For those comparing Metropolitan against international peers in the same cuisine bracket, similar execution at a comparable price tier can be found at Matthias in Berlin, Loumi in Berlin, and Sommerfeld in Frankfurt , all operating in the international-cuisine, mid-to-upper price tier. The difference is that Metropolitan's wine program would hold its own against any of those, which is not something you can say about most restaurants in its tier in Central or Eastern Europe.
If you've been to Metropolitan once and are considering a second visit, the strongest case for returning is to explore the wine list more deliberately , ask Wine Director Chris Arora's team for guidance rather than defaulting to something familiar , and to time the visit seasonally. The kitchen's American-European approach means the menu shifts meaningfully with the seasons; a return in a different quarter gives you a different restaurant in practice, even if the room and the team remain the same. That combination of a consistent kitchen, a serious cellar, and a menu that rotates with genuine seasonal logic is exactly what you want in a restaurant you plan to revisit more than once.
| Venue | Price | Value |
|---|---|---|
| Metropolitan | €€ | — |
| Langouste | €€€€ | — |
| The Square | €€ | — |
| Salon 1905 | €€€ | — |
| Iva New Balkan Cuisine | € | — |
| Istok | € | — |
Comparing your options in Belgrade for this tier.
The Novi Beograd business district address and two consecutive Michelin Plates signal a polished room — dress accordingly. Business casual is a safe call; a jacket is not required but fits the tone. Avoid overly casual attire if you want to match the room's register.
Metropolitan's €€ pricing and business-district location make it a practical pick for corporate groups or work dinners. Book a week or more ahead for larger parties, especially Friday or Saturday. For private dining arrangements, check the venue's official channels — no group booking policy is documented here.
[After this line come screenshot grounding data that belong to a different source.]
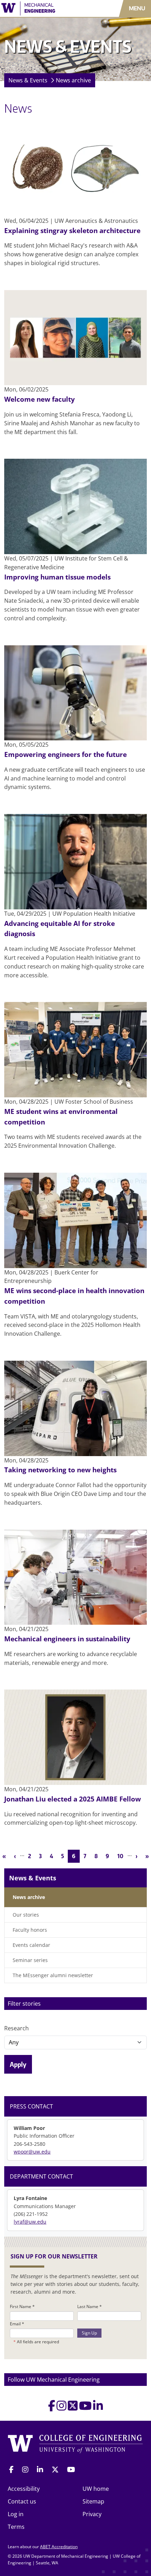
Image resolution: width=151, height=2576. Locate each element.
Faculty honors (30, 1929)
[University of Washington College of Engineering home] (75, 2444)
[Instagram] (61, 2408)
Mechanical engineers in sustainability (67, 1638)
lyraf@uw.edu (30, 2221)
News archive (73, 80)
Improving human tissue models (57, 577)
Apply (18, 2064)
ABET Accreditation (59, 2547)
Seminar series (30, 1960)
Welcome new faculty (39, 399)
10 (122, 1856)
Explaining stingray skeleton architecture (72, 230)
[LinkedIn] (98, 2408)
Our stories (26, 1914)
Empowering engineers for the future (65, 754)
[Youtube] (85, 2408)
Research (16, 2028)
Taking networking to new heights (60, 1469)
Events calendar (31, 1945)
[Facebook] (51, 2408)
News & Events (27, 80)
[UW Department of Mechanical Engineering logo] (44, 8)
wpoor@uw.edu (32, 2151)
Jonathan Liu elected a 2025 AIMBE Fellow (72, 1799)
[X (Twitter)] (73, 2408)
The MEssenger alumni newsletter (53, 1975)
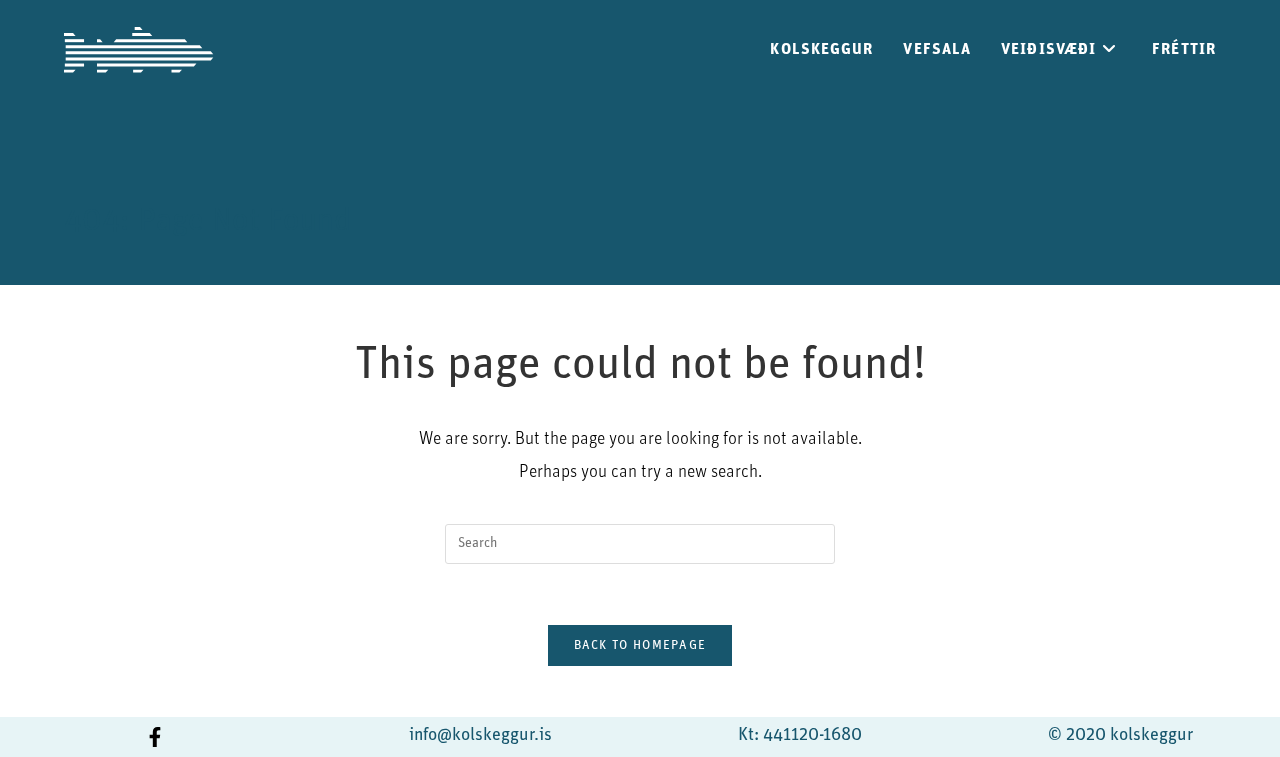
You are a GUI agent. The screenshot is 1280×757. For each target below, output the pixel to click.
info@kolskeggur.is (480, 736)
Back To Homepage (640, 645)
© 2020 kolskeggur (1120, 736)
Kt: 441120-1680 (800, 736)
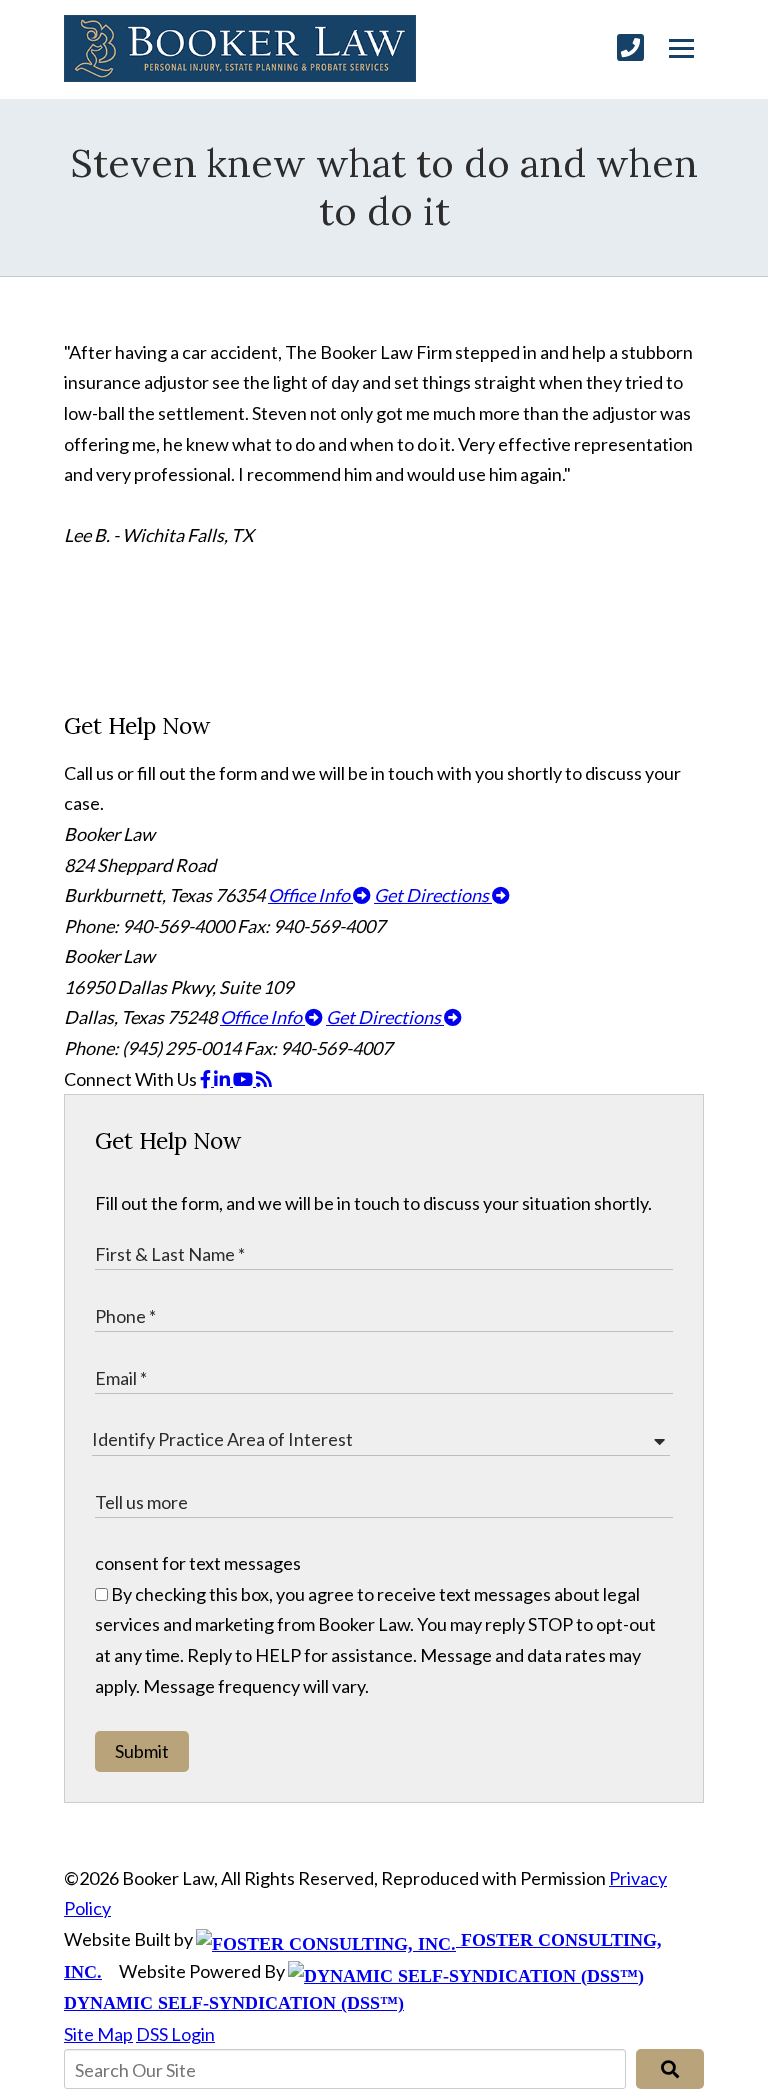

This is not a hard table to get. A few days ahead covers most weekday dinners; aim for a week out for Friday or Saturday. The Michelin Plate recognition means demand has likely ticked up, so don't leave weekend bookings to the last minute.
The kitchen runs American and European cuisine across lunch and dinner, which typically allows flexibility for common dietary needs. No specific dietary accommodation policy is documented — flag any restrictions when booking to give the kitchen advance notice.
Specific dishes aren't documented, so lean into the wine program as a structuring principle: the 350-label list with California and French strengths is the clearest differentiator here. Wine Director Chris Arora's list at €€ pricing makes this one of the better spots in Belgrade to let the wine lead the meal.
Yes, for a solo business traveler or a deliberate solo dinner, Metropolitan works well. The €€ price point keeps a two-course meal accessible, and the wine list gives you something to engage with seriously even at a table for one. It is more suited to a focused dinner than a social scene.
Keep this venue in your Pearl passport, rate it after you visit, and track it alongside every other place you collect.